NetNN: Neural Intrusion Detection System in Programmable Networks
Kamran Razavi, Shayan Davari Fard, George Karlos, Vinod Nigade, Max Mühlhäuser, Lin Wang
TL;DR
NetNN tackles the latency bottleneck of DNN-based intrusion detection by moving inference entirely into the network data plane using programmable switches. It partitions a DNN across switches, processes raw packet data (the first $68$ bytes) plus inter-arrival times, and uses packets to carry intermediate activations between switches, eliminating feature engineering. The authors present a P4 prototype with components Mapper, Neural Network Executor, and Packet Generator, and show that packet- and flow-level detection accuracy reach 83% and 99%, respectively, on a covert-channel dataset. This data-plane approach enables real-time intrusion detection at line rate and demonstrates a scalable path toward in-network ML with practical security benefits.
Abstract
The rise of deep learning has led to various successful attempts to apply deep neural networks (DNNs) for important networking tasks such as intrusion detection. Yet, running DNNs in the network control plane, as typically done in existing proposals, suffers from high latency that impedes the practicality of such approaches.
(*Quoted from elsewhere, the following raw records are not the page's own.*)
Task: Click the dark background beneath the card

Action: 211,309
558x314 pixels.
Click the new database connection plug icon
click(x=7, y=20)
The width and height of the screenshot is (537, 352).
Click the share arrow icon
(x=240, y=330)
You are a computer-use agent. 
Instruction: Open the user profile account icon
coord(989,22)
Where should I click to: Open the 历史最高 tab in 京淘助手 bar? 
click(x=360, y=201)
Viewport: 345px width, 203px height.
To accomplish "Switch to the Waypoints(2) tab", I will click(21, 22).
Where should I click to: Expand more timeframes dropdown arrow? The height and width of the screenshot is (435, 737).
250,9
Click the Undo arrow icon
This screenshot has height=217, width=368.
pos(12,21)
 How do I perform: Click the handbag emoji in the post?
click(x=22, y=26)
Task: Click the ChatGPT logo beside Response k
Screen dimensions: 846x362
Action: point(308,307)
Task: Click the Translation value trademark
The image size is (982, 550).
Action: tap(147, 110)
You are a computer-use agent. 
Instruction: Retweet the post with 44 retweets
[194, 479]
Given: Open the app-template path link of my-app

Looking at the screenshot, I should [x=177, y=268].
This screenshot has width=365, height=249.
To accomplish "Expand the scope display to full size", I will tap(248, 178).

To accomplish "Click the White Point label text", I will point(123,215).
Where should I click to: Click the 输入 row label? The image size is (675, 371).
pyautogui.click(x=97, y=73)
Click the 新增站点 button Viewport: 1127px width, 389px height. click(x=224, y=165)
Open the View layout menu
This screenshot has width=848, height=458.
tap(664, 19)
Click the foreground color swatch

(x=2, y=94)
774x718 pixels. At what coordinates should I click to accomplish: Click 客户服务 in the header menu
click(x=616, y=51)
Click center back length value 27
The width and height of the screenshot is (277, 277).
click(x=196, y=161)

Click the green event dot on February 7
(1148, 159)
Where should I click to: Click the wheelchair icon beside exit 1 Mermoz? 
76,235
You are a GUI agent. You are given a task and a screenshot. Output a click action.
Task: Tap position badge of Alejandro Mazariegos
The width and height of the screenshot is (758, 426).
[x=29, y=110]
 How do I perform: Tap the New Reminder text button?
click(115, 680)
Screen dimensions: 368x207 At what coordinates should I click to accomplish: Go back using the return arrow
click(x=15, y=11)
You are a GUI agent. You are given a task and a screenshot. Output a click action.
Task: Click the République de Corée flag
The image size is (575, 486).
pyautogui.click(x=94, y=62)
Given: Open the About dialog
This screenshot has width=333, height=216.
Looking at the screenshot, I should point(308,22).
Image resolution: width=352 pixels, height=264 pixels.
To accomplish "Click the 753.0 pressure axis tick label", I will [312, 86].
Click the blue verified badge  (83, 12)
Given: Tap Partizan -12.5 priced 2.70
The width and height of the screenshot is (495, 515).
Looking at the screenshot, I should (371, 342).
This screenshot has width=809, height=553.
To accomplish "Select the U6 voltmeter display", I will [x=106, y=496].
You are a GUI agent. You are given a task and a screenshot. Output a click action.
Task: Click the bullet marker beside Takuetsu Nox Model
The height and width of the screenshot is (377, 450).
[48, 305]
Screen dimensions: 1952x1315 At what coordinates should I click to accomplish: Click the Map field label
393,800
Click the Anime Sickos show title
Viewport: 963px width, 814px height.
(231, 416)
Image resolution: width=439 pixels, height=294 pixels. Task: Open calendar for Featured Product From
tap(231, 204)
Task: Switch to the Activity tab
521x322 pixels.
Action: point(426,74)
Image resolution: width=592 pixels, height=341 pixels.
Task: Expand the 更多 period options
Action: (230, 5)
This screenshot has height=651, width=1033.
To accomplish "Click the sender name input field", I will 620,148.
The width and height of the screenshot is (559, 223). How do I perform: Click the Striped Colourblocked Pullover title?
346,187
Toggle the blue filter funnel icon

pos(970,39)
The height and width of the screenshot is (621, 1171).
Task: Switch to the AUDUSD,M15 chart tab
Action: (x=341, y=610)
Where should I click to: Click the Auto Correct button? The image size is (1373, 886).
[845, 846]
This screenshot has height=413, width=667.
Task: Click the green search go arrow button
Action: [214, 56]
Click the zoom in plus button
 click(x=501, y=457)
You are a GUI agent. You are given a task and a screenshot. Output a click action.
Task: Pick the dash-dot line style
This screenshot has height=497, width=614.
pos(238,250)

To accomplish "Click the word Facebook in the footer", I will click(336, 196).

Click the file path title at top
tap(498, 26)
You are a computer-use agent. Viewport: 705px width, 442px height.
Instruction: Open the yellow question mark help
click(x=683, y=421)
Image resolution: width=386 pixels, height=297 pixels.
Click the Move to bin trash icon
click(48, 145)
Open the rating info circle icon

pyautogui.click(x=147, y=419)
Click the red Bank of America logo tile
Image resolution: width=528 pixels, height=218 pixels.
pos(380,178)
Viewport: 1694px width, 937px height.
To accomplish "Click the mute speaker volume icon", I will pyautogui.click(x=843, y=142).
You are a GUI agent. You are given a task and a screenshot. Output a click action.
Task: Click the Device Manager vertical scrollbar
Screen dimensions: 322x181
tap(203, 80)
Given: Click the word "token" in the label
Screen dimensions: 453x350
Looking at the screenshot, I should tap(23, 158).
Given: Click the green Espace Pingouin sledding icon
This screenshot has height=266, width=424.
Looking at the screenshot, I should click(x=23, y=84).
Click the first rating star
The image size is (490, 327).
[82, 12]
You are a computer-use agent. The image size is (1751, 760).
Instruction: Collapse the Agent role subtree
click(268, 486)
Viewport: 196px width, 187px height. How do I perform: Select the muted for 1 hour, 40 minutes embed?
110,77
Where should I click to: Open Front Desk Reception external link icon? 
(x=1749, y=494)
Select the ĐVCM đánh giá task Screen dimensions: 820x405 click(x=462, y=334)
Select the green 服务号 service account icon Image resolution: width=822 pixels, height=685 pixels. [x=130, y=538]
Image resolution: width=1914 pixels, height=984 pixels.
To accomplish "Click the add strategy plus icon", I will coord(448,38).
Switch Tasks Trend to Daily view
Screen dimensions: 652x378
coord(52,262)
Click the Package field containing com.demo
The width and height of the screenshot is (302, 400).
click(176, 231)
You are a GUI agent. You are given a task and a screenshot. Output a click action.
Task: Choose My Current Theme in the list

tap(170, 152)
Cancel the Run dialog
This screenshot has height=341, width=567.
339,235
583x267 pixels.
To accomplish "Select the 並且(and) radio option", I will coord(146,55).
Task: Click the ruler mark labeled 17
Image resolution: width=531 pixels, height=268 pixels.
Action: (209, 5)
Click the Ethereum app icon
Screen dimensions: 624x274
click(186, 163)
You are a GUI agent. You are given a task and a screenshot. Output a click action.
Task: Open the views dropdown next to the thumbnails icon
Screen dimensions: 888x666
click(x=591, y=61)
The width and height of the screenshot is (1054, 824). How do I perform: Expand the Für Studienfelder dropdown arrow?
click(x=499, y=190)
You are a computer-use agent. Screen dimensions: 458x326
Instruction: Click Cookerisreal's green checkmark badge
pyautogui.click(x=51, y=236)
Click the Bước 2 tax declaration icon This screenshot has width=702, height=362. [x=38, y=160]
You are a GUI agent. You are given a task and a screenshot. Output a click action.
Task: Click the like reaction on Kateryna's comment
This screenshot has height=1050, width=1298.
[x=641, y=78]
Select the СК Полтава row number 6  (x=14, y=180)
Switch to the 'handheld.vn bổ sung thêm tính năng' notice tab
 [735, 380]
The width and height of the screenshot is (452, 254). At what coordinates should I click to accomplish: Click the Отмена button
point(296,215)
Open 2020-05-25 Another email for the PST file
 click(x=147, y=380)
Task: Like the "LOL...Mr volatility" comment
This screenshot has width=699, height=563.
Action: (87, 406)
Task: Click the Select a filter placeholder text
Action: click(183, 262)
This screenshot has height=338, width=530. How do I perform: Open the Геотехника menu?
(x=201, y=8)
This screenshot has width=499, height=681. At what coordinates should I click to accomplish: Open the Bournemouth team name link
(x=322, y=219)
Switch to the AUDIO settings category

This paper introduces NetNN, a novel DNN-based intrusion detection system that runs completely in the network data plane to achieve low latency. NetNN adopts raw packet information as input, avoiding complicated feature engineering. NetNN mimics the DNN dataflow execution by mapping DNN parts to a network of programmable switches, executing partial DNN computations on individual switches, and generating packets carrying intermediate execution results between these switches. We implement NetNN in P4 and demonstrate the feasibility of such an approach. Experimental results show that NetNN can improve the intrusion detection accuracy to 99\% while meeting the real-time requirement.